My hot take:
Not too surprising to me, considering what GPT-3 could do. However there were some people (and some small probability mass remaining in myself) saying that even GPT-3 wasn't doing any sort of reasoning, didn't have any sort of substantial understanding of the world, etc. Well, this is another nail in the coffin of that idea, in my opinion. Whatever this architecture is doing on the inside, it seems to be pretty capable and general.
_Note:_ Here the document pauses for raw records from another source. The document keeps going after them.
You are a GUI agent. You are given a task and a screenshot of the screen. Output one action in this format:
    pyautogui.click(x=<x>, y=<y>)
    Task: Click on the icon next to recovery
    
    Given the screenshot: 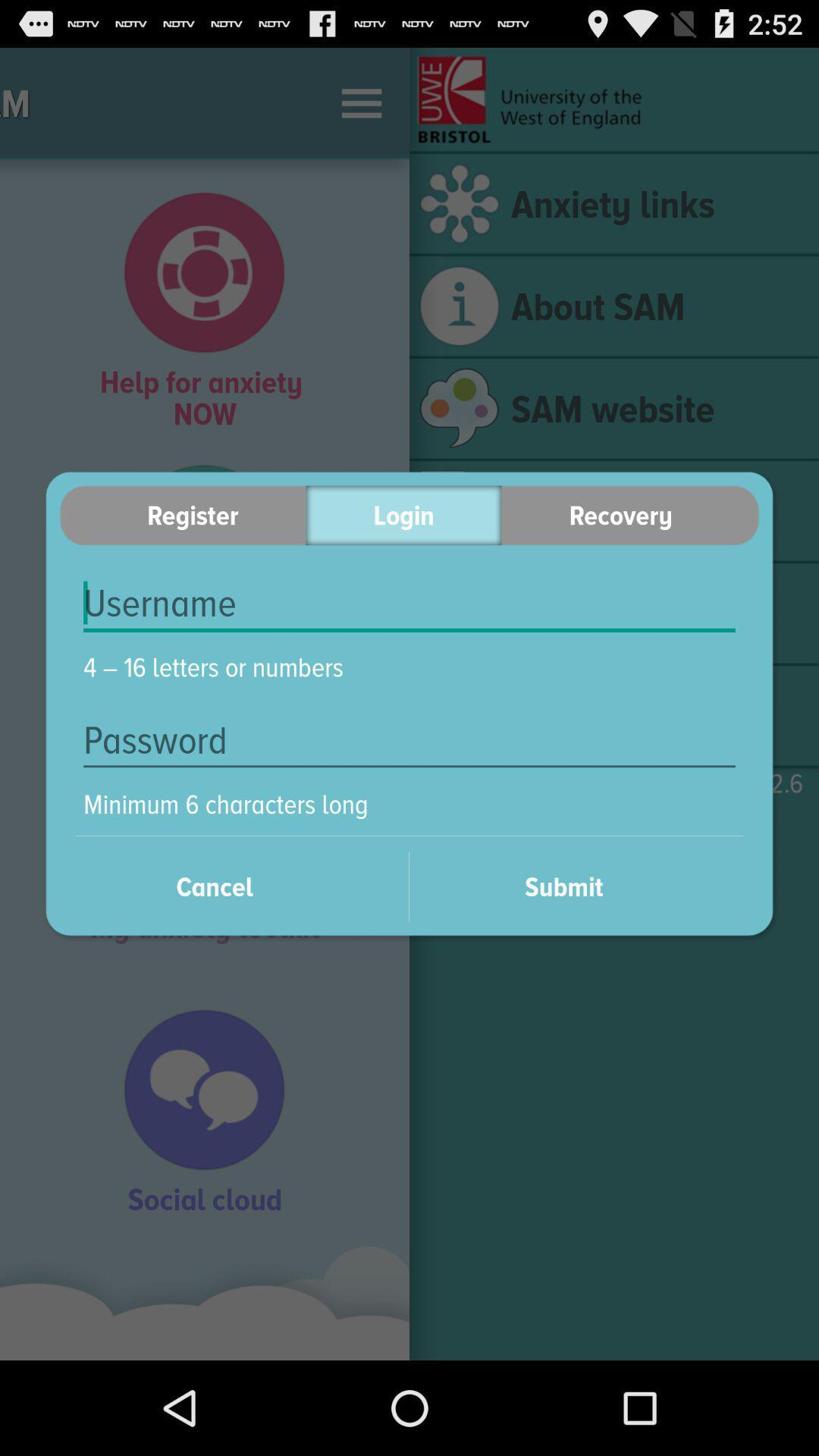 What is the action you would take?
    pyautogui.click(x=403, y=515)
    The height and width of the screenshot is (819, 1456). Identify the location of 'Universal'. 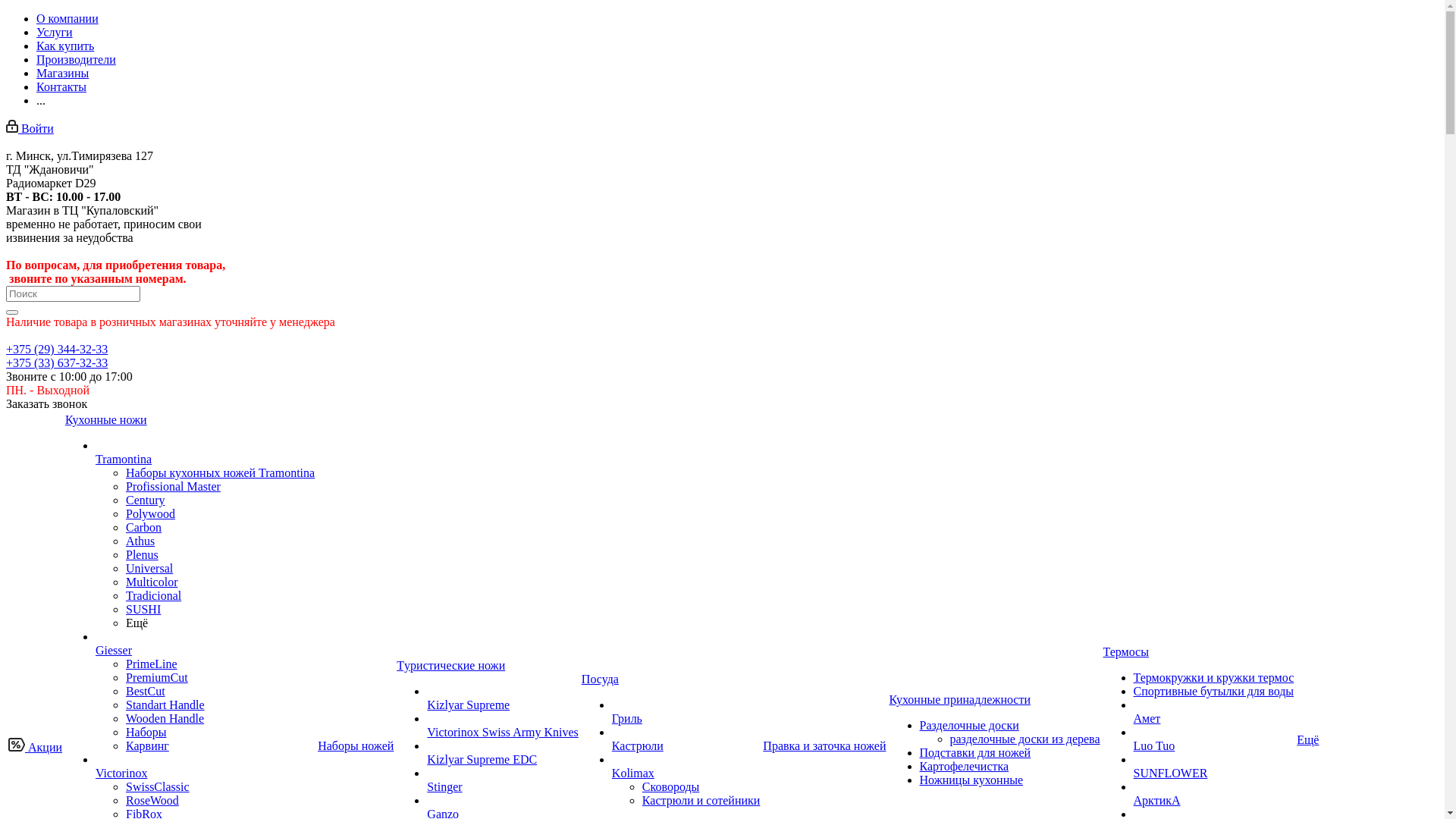
(126, 568).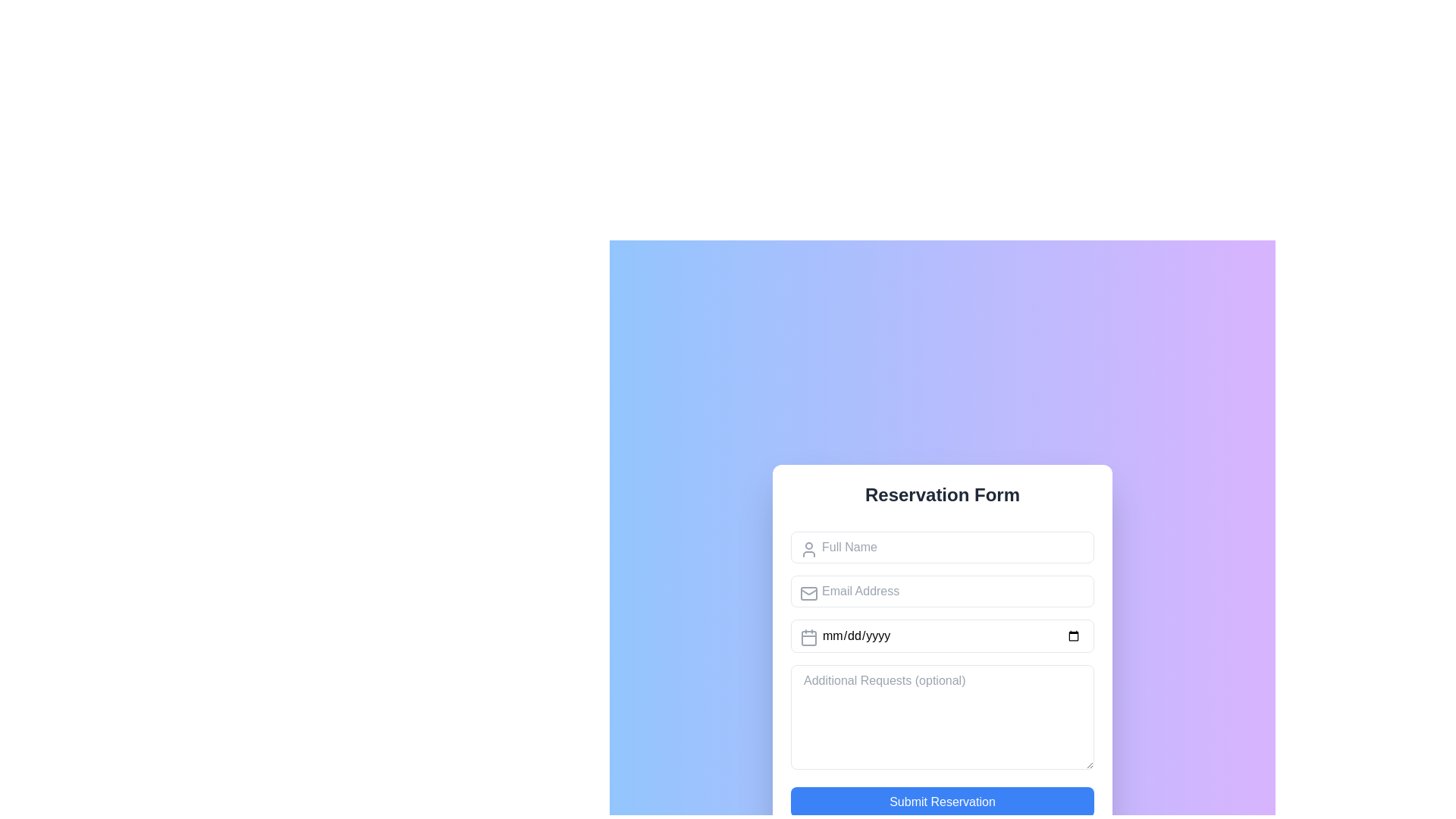  What do you see at coordinates (808, 638) in the screenshot?
I see `the rectangular icon background with rounded corners, styled with a light gray fill, located inside the calendar icon to the left of the date input field in the reservation form` at bounding box center [808, 638].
I don't think this architecture will scale to AGI by itself. But the dramatic success of this architecture is evidence that there are other architectures, not too far away in search space, that exhibit similar computational efficiency and scales-with-more-compute properties, that are useful for more different kinds of tasks.
Being able to accomplish something is important even if it was predicted to be possible. No one is surprised that generative models do embody a lot of useful knowledge (that's much of the point), but it can be hard to tap into it.
The difference between GPT & iGPT for transfer learning is that GPT can be queried directly via its modality by putting in text: "Translate this into French", "what genre of text is this?", "tldr", etc. On the other hand, if you were querying iGPT by handing it half an image and expecting it to complete it in a useful way, there is absolutely nothing surprising about that being useful, obviously; but I have a hard time thinking of how you could implement classification by image completion! You normally have to get the knowledge out a different way, through an embedding which can be fed into a linear classification layer; if you can't do that, it's unclear what exactly you do. It was unclear how you use Sparse Transformers, PixelRNN, GANs, etc to do any of that. Now it's clearer.
As an analogous example, consider textual style transfer. You can't do it (pre-GPT-3, anyway). Do char-RNNs and Transformers understand the difference between authors and styles and content? Are they capable of textual style transfer? I would be shocked if they weren't. Probably, yes, after all, they can uncannily mimic authors and write plausibly about all sorts of content. But nevertheless, they lack a Gram matrix like CNNs you can easily optimize to do style transfer with. So, no one can do it. Someone finally figuring out how to do it would be big news even if the end output is not surprising.